Class 24
CS 372H
19 April 2012

On the board
------------

1. Last time 
2. Deterministic execution
3. Determinator
4. Derminator: quick discussion
5. Guest presenter: Chris Cotter

---------------------------------------------------------------------------

1. Last time

    --transactions. discussed:

	--crash recovery (in DB context)

	--isolation (in OS context)
	
	    --there's a classic DB approach to isolation (2-phase
	    locking NOT to be confused with 2-phase commit) described in
	    the notes from last time.


2. Deterministic execution

	y = 12.

	two threads. one executes t1, one t2

	t1() {
	    x = y + 1;
	}

	t2() {
	    y = y * 2;
	}

    --what result would determinator provide for x? 
	--answer: 13

    --interleaving schedule: **predictable** not just deterministic

    --all nondeterministic inputs (time, random numbers, etc.):
    eliminated

    --why do we want this?

3. Determinator


    A. What's the approach?

	--Kernel exposes 
	     Put/Get/Ret

	--User-level abstractions built on top of those

	--Note: kernel internally is not deterministic. if you
	"snapshot" the processor and look at which "spaces" actually run
	on it, it will not be the same every time the system is run
	anew.

	    put differently, the scheduler that assigns spaces to the
	    processor can be utterly non-deterministic! 

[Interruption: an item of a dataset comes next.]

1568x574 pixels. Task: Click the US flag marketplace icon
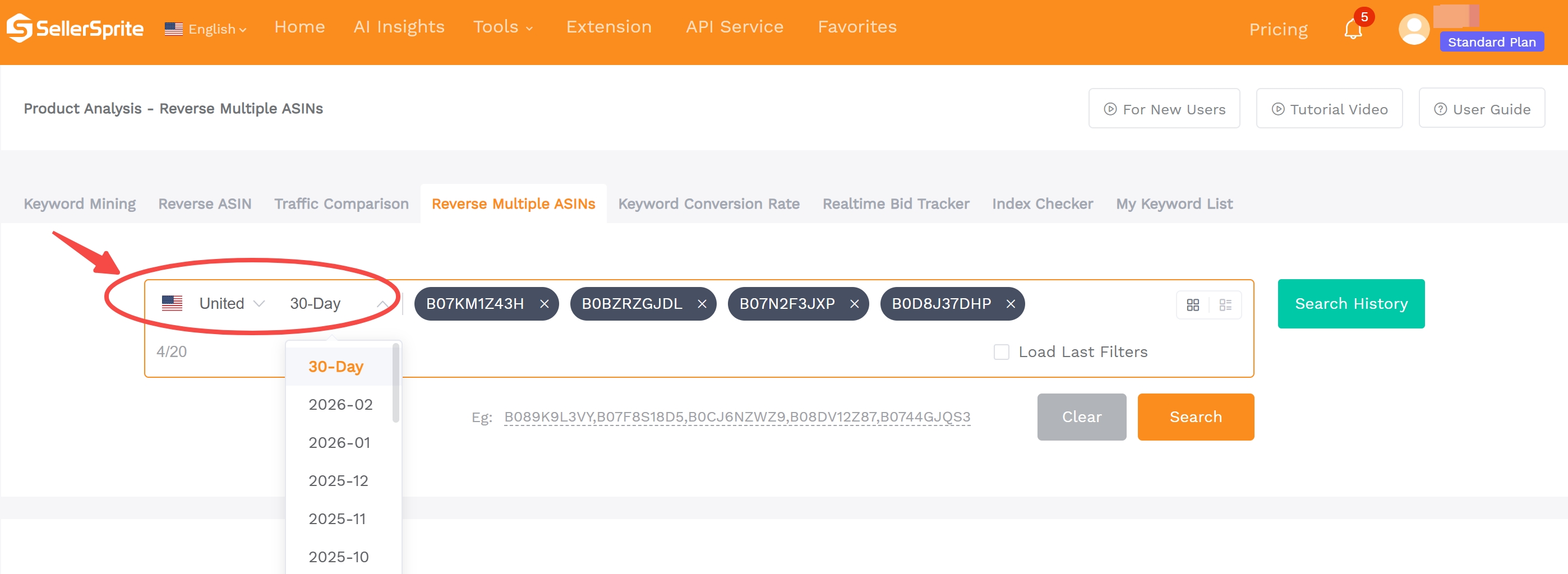(x=172, y=303)

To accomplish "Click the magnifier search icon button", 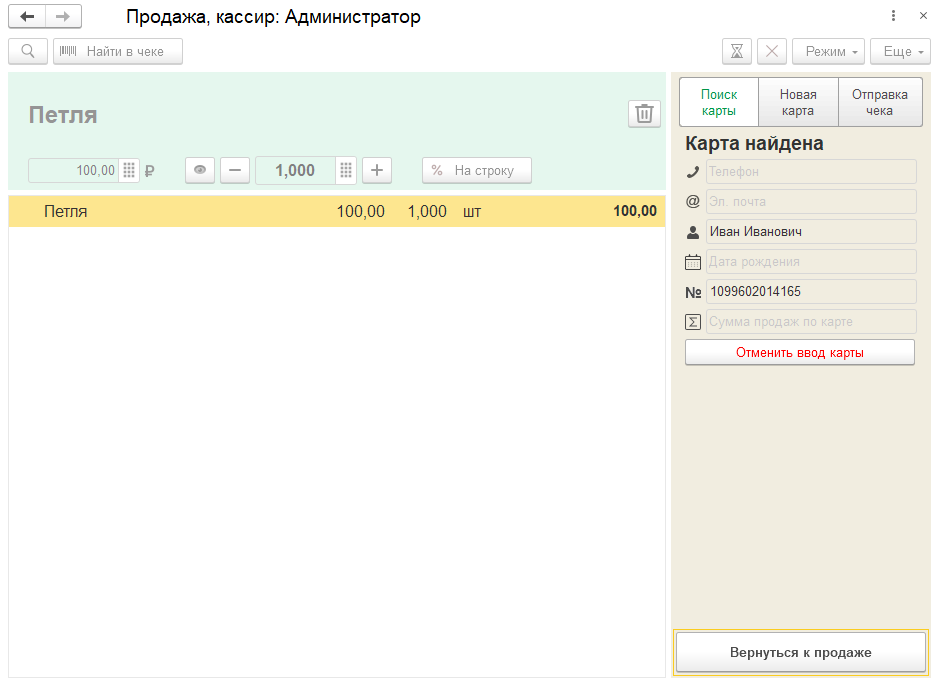I will pos(28,51).
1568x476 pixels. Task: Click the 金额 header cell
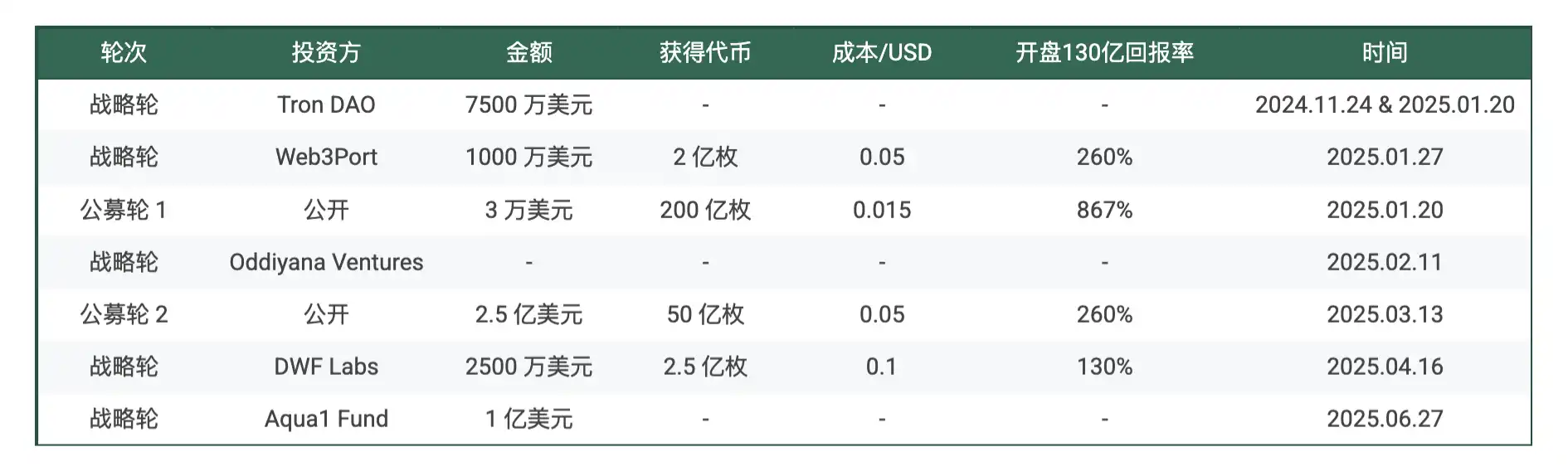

    B. Programming model and environment

	--private workspace model

	    --they didn't invent the model, but I believe that they are
	    the first to incorporate it into a programming model exposed
	    by the OS.

	    --cannot get read/write races (like in the example above)
	    because the thing being read is the state from the beginning

	    --can get write/write conflicts (unavoidable if there's
	    concurrency), but they do something cool here:

		--every time the program runs with the same input, the
		write/write conflict is the same

		--so they can either
		
		    --resolve the conflict deterministically, or

		    --delcare the mere existence of a conflict to be a bug

	--synchronization primitives are deterministic

	    --natively support fork/join

	    --emulate locks (though the authors would say that locks are
	    a bad idea)

		--the difference is that the scheduling of acquire()
		[say] will always be deterministic

	--race-free system namespaces

	    --deep idea (in my opinion, this is one of the coolest
	    things about this paper)

	    --"Application code, not the system, decides where to
	    allocate memory and what process IDs to assign children.
	    This principle ensures that naming a resource reveals no
	    shared state information other than what the application
	    itself provided".

		[note contrast with exokernel!]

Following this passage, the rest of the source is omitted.